Project Name
Spark Streaming S3-SQS Connector
Mentor Details
Name:
Abhishek Dixit
Organisation:
Qubole
Designation:
Member Technical Staff
Project Description
Spark structured streaming is one of the most popular frameworks used to build streaming applications today. Among various supported data sources, it also supports reading files from cloud object stores like Amazon S3. However, continuously reading files from S3 buckets can prove to be costly due to expensive List API requests and added latency.
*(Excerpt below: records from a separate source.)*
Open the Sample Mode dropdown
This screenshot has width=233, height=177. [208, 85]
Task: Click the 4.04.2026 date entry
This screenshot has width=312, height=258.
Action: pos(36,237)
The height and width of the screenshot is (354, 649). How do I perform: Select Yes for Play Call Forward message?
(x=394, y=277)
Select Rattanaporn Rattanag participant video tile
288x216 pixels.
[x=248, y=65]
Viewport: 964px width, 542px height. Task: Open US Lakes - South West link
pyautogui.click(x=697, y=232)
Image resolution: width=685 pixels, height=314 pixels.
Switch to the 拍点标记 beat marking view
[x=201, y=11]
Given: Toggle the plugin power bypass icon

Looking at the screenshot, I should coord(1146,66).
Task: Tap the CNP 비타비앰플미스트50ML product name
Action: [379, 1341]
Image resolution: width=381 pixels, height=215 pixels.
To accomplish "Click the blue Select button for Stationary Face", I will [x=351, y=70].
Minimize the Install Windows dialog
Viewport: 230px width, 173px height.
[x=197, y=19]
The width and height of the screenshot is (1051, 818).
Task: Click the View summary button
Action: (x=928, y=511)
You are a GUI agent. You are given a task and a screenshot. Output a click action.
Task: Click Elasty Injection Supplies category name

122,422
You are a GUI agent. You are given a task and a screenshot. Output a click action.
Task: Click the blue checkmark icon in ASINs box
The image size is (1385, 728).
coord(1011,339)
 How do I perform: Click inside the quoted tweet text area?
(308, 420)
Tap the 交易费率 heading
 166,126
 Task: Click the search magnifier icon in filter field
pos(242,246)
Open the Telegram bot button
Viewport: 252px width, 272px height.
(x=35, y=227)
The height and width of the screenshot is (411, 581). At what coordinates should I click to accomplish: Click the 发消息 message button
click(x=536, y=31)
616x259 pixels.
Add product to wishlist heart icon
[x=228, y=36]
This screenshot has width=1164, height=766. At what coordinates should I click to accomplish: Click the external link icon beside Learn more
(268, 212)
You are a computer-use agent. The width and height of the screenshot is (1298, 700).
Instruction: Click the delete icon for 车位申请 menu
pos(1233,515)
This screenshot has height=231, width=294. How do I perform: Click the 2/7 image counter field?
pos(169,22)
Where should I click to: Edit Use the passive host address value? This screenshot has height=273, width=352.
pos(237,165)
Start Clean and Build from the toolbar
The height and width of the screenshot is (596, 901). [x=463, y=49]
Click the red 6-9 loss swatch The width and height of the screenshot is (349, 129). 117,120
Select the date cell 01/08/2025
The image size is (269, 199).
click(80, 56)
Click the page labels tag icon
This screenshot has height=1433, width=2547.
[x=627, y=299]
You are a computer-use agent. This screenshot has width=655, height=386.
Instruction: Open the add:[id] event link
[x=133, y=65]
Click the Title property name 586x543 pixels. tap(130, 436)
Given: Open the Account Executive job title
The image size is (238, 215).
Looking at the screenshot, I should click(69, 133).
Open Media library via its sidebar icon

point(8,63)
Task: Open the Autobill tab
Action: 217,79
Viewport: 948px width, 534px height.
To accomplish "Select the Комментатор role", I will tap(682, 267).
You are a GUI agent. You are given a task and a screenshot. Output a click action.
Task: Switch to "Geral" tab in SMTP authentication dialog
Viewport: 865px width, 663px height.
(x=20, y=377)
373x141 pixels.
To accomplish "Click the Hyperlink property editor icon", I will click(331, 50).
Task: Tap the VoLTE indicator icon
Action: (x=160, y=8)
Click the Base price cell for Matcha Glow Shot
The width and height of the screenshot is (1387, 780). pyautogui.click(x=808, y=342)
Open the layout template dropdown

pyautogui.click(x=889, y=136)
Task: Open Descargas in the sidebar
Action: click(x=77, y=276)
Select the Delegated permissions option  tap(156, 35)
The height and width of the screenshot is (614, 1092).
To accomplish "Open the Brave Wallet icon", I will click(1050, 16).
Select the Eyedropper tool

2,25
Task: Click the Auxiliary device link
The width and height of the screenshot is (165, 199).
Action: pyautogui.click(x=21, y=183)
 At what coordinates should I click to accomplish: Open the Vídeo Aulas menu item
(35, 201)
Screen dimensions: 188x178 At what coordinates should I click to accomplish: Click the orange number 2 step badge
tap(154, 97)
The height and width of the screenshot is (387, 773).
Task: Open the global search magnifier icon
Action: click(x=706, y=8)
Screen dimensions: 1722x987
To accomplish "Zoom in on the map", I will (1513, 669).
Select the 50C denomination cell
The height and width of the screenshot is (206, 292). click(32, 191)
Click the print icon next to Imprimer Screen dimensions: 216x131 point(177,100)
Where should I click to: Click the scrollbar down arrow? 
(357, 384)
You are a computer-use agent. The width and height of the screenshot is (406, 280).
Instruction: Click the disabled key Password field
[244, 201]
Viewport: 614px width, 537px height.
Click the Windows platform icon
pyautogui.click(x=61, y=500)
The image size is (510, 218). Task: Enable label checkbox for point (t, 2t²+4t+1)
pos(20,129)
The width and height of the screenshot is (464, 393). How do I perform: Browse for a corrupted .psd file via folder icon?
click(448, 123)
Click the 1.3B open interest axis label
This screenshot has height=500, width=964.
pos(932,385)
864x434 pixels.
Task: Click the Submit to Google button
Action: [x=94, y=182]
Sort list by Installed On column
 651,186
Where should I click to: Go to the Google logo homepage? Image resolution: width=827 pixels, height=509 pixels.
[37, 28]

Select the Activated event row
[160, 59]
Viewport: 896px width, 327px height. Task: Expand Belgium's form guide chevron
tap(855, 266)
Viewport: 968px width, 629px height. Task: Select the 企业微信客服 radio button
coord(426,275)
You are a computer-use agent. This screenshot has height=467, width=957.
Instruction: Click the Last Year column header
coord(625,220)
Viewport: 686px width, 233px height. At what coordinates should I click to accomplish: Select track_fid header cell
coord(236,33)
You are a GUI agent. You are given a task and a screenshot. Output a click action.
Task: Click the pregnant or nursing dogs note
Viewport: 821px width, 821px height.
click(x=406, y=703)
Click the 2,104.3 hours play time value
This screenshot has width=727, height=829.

Hence, we built a Spark Streaming S3-SQS connector which uses Amazon SQS to identify new files and avoids expensive List API requests on S3. This project covers key feature enhancements in the S3-SQS connector.
Key Objectives:
* Key feature improvements like support for SNS messages (bootstrap)
* Feature improvements to Make S3-SQS Connector Hadoop-3 compatible.
* Building a Test Framework for S3-SQS Connector
Necessary Requirements:
Prior Development Experience with any Objected Oriented Program Language (Java, Scala, etc)
Preferred Requirements:
* Knowledge / Development Experience with Scala
* Experience of writing Unit Test Frameworks in Java / Scala
* Basic knowledge of Spark / Spark Structured Streaming will be helpful.
The project will give hands-on experience of writing production-level code and understanding of key Amazon Cloud Offerings like S3 and SQS and insights into the working of Big Data and Streaming Systems. The project will also provide an opportunity to contribute to Apache Bahir, the principal repository for external connectors for Apache Spark.
Programming Languages
Scala
Project Pre-requisites
Prior Development Experience with any Objected Oriented Program Language (Java, Scala, etc)
Project Duration (in Months)
1 month
Number of openings
1
Project Difficulty
Moderate
Additional Information
Github:
Proposal requirements
Please share Github links of your existing projects.